A camel “train” was formed by cameleers, who used to hold the rope tied to the nose-peg of the head camel. From there, the rope extended to the nose-peg of every camel in the chain. This was called a “string”. A string could have as many as 70 camels. Each animal would carry as much as 400- 600 kilogrammes of material, distributed evenly on both sides of its back. The cameleers charged the colonisers and local people in tonne/per mile. The deliveries were usually coordinated—cameleers would return loaded with materials different from what they had carried in the onward journey. 

The cameleers took part in almost every expedition, and later, they were an integral part of scientific expeditions between 1860 and 1940. 

Social life of cameleers
The cameleers also laid the foundation for a new culture on the continent. The cameleers were mostly single men and brought no women with them. They usually stayed for a period of three years. Some would return later, but the vast majority did not. 

Though admired for their skills, the cameleers were most often the target of white Australian racism. They usually lived on the fringes of towns in their own neighbourhoods. In fact, most Australian towns in this period had three demarcated areas: for whites, Aborigines and for the cameleers, which was often called a Ghantown. They encountered vicious hostility from white bullock cart drivers who had previously been the backbone of supply chains in Australia. Each Ghantown had a mosque, built with nothing but mud and tin, around which community life grew.

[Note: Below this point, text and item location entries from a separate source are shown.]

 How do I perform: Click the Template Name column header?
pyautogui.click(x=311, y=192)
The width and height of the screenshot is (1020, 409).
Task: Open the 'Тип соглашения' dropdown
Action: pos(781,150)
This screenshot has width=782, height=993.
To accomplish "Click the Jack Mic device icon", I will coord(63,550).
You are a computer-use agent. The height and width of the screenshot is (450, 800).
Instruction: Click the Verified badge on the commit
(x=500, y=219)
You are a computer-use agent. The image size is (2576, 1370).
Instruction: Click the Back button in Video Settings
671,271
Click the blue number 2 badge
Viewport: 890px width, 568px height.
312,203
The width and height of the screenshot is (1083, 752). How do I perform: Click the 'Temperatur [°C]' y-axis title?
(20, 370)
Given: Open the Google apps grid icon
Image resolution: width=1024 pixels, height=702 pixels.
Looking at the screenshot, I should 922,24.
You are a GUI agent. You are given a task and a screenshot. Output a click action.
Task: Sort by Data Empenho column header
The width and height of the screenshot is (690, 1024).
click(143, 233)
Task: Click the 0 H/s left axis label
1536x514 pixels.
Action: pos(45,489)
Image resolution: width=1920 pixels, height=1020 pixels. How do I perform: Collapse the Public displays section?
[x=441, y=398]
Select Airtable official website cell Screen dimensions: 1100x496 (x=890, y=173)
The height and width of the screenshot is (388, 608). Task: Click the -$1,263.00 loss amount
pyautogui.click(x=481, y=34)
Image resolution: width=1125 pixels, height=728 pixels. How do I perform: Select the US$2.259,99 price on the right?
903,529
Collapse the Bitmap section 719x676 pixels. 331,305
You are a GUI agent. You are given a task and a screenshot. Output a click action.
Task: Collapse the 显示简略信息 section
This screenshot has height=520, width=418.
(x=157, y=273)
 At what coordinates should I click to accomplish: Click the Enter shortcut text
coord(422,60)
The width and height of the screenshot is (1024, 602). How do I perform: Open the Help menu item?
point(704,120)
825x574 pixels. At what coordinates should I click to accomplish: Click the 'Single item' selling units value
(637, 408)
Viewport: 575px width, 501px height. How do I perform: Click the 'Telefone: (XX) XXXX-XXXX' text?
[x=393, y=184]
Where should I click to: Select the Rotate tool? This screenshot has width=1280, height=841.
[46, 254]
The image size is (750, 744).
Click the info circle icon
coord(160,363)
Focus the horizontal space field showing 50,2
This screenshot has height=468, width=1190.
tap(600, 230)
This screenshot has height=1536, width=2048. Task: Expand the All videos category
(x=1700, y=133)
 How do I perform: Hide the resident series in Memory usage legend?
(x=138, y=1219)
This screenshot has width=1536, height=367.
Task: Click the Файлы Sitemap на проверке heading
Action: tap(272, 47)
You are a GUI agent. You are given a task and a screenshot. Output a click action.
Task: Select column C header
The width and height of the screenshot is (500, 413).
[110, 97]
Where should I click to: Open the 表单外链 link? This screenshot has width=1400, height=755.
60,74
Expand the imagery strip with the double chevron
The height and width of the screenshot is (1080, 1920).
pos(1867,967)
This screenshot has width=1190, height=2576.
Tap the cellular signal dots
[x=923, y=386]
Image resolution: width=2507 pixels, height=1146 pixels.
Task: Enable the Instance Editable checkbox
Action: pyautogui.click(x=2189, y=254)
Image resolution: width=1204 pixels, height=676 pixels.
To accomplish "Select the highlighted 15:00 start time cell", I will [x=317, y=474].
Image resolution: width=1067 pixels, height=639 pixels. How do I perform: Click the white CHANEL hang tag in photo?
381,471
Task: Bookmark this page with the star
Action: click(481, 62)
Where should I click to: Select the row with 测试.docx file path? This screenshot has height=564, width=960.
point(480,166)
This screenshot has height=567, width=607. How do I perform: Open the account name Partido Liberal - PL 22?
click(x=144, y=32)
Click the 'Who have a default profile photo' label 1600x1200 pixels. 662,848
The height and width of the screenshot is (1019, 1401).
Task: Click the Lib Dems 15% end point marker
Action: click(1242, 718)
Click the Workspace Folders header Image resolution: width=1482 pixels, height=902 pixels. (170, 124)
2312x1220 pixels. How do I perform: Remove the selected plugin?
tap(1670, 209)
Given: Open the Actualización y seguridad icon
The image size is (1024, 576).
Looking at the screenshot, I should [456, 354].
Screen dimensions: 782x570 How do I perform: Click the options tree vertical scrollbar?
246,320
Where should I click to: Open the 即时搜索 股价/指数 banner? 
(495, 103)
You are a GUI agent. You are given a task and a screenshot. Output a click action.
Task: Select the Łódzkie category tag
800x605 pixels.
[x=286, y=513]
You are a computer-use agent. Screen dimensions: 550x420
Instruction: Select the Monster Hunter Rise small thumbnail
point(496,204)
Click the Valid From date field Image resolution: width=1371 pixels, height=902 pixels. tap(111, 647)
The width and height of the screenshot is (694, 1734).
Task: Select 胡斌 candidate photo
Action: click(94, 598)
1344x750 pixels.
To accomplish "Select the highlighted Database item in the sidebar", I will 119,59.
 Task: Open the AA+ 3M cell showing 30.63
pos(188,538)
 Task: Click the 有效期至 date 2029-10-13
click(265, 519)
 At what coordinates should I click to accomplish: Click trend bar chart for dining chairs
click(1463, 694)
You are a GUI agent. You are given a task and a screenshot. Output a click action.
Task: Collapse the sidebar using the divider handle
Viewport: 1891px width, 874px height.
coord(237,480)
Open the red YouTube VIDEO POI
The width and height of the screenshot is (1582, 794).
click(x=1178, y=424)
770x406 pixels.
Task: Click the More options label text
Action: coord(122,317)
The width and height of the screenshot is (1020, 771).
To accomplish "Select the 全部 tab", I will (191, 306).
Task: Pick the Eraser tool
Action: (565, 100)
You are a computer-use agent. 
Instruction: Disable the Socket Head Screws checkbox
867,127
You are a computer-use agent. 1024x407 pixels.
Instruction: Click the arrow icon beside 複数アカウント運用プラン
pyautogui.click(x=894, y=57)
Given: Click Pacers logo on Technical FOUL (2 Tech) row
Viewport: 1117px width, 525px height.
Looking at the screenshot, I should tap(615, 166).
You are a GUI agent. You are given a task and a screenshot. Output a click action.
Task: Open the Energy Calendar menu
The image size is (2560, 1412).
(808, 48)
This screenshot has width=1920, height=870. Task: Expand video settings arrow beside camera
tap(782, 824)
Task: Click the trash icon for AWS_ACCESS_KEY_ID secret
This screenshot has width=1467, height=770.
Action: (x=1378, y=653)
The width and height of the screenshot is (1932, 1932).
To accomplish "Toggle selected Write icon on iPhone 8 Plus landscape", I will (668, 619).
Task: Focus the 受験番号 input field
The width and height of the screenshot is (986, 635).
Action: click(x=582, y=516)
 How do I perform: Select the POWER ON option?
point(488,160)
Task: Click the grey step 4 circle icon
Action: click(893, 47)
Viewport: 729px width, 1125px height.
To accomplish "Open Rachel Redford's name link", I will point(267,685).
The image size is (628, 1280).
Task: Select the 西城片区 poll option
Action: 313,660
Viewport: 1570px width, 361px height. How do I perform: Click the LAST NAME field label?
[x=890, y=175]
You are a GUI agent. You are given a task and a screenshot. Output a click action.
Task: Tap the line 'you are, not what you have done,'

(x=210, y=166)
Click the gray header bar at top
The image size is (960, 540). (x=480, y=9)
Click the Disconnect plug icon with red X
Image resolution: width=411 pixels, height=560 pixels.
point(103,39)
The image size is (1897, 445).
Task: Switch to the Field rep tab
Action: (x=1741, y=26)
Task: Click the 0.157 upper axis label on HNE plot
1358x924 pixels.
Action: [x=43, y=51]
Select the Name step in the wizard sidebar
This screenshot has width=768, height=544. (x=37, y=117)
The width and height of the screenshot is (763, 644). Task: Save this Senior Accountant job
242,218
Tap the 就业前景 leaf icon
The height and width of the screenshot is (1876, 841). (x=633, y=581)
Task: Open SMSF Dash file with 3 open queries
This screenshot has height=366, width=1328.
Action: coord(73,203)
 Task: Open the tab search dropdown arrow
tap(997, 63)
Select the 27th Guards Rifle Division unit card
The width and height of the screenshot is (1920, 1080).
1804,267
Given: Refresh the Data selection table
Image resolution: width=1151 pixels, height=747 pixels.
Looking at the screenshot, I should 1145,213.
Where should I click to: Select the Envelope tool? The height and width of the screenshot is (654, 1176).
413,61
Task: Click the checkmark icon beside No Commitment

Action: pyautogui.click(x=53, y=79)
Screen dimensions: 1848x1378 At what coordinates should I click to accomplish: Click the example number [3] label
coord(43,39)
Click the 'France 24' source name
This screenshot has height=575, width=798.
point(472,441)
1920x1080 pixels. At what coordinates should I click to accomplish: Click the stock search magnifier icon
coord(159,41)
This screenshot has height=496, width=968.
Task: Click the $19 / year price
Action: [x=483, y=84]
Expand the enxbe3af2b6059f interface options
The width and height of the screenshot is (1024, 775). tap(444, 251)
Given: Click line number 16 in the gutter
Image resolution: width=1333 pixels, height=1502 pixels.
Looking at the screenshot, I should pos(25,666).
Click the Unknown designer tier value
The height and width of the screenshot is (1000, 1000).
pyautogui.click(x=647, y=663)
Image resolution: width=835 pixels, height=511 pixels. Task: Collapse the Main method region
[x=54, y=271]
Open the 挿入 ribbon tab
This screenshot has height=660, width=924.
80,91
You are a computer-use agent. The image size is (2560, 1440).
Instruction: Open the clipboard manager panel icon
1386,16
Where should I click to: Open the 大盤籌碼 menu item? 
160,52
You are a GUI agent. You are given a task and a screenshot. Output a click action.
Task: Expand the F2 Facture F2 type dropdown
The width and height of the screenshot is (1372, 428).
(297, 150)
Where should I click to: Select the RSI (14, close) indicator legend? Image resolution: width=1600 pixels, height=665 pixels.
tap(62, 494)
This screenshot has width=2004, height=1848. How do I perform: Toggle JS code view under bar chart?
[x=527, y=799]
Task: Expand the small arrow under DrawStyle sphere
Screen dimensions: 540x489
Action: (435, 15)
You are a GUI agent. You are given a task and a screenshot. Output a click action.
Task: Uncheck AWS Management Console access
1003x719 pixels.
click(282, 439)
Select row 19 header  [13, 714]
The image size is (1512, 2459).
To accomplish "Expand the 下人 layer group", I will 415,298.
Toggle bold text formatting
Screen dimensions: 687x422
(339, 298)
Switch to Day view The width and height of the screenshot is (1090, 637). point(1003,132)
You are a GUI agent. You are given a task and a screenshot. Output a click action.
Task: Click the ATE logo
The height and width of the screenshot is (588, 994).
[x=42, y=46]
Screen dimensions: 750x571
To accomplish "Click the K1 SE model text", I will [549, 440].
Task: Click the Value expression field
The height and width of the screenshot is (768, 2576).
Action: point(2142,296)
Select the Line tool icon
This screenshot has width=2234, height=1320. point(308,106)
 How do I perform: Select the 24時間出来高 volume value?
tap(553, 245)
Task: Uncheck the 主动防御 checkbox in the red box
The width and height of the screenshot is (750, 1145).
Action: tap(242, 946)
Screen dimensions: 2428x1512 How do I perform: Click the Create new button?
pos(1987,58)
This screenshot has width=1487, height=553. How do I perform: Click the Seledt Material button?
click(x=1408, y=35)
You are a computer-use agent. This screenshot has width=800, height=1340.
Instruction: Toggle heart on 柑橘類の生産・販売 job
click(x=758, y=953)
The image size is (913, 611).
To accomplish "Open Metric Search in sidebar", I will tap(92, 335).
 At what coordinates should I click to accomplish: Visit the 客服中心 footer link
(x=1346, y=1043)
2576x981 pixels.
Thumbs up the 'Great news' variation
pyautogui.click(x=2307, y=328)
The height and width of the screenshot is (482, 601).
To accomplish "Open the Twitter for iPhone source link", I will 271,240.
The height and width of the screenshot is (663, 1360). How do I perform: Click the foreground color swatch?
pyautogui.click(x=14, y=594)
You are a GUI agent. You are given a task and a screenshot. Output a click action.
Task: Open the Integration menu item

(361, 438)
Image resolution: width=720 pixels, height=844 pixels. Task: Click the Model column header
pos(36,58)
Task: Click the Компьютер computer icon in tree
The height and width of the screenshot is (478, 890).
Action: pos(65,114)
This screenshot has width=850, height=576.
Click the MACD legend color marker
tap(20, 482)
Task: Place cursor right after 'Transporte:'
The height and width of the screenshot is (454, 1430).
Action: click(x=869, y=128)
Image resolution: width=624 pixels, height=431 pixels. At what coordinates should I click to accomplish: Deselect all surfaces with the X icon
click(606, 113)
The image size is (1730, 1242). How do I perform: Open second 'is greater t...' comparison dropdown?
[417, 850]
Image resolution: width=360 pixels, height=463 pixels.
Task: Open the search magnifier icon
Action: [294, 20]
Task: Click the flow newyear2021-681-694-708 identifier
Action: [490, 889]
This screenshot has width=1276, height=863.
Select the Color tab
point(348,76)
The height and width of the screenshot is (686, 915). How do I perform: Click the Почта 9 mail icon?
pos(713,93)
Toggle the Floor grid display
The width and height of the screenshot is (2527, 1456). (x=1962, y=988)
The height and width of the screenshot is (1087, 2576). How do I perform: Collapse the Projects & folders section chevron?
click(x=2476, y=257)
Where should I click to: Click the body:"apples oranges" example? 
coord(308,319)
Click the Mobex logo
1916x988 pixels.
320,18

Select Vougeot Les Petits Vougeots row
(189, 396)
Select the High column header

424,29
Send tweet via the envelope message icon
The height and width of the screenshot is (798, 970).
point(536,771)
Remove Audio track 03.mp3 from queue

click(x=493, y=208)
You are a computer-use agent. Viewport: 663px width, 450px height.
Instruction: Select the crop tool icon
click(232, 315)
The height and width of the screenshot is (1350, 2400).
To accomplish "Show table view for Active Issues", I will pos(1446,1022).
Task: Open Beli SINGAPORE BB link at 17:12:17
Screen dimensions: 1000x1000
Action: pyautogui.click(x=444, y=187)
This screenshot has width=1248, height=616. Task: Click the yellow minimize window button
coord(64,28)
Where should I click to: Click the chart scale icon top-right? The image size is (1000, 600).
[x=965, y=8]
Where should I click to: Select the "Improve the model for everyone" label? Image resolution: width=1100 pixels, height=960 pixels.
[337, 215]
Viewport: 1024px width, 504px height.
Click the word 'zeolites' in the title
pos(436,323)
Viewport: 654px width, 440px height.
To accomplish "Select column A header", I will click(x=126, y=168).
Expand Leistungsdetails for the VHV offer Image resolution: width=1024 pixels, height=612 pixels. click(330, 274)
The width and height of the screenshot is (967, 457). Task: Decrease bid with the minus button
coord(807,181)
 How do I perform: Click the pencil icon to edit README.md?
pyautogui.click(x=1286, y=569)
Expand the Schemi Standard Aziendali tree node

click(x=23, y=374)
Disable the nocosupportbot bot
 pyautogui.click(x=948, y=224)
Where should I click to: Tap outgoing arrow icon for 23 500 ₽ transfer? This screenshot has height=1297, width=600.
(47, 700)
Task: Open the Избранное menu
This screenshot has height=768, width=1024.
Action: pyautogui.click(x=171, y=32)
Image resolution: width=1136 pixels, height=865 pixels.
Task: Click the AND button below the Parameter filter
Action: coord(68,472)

Many cameleers entered into unions, mostly with Aboriginal women and sometimes with whites. The children of such unions were raised mostly Muslim, but as time passed, they were absorbed in mainstream Christian Anglo-Celtic culture. Some cameleers went on to become entrepreneurs, while others branched out into other professions, including herbalists, miners as well as hawkers. 

End of an era
By the 1920s, automobiles heralded the end of the cameleer era. But there were other reasons too for their disappearance. After the Commonwealth of Australia came in place in 1901, negative sentiments among white Australians towards “coloured” races surfaced. This manifested itself in the Immigration Restriction Act, 1901, under which would-be immigrants were required to take a dictation test in English. This act would later form the basis of the now infamous “White Australia Policy”. Such measures triggered the end of the cameleer era. Most of them returned to their home country. The few who remained, lived out their days in the Ghantowns, neglected and ignored. Rather than killing their faithful camels, they released them into the wild, where they flourished. Australia today has the largest feral camel population in the world. The country would not see Afghan immigrants till the Soviet- Afghan war of 1979. Today, the cameleers are long gone but their legacy remains. In the crumbling ruins of Ghantowns in the country’s interior, the Ghan runs every week from coast to coast traversing through date palm groves which were first planted by the cameleers. Their memory is once again being revived so that Australians can realise their important contribution in building their nation.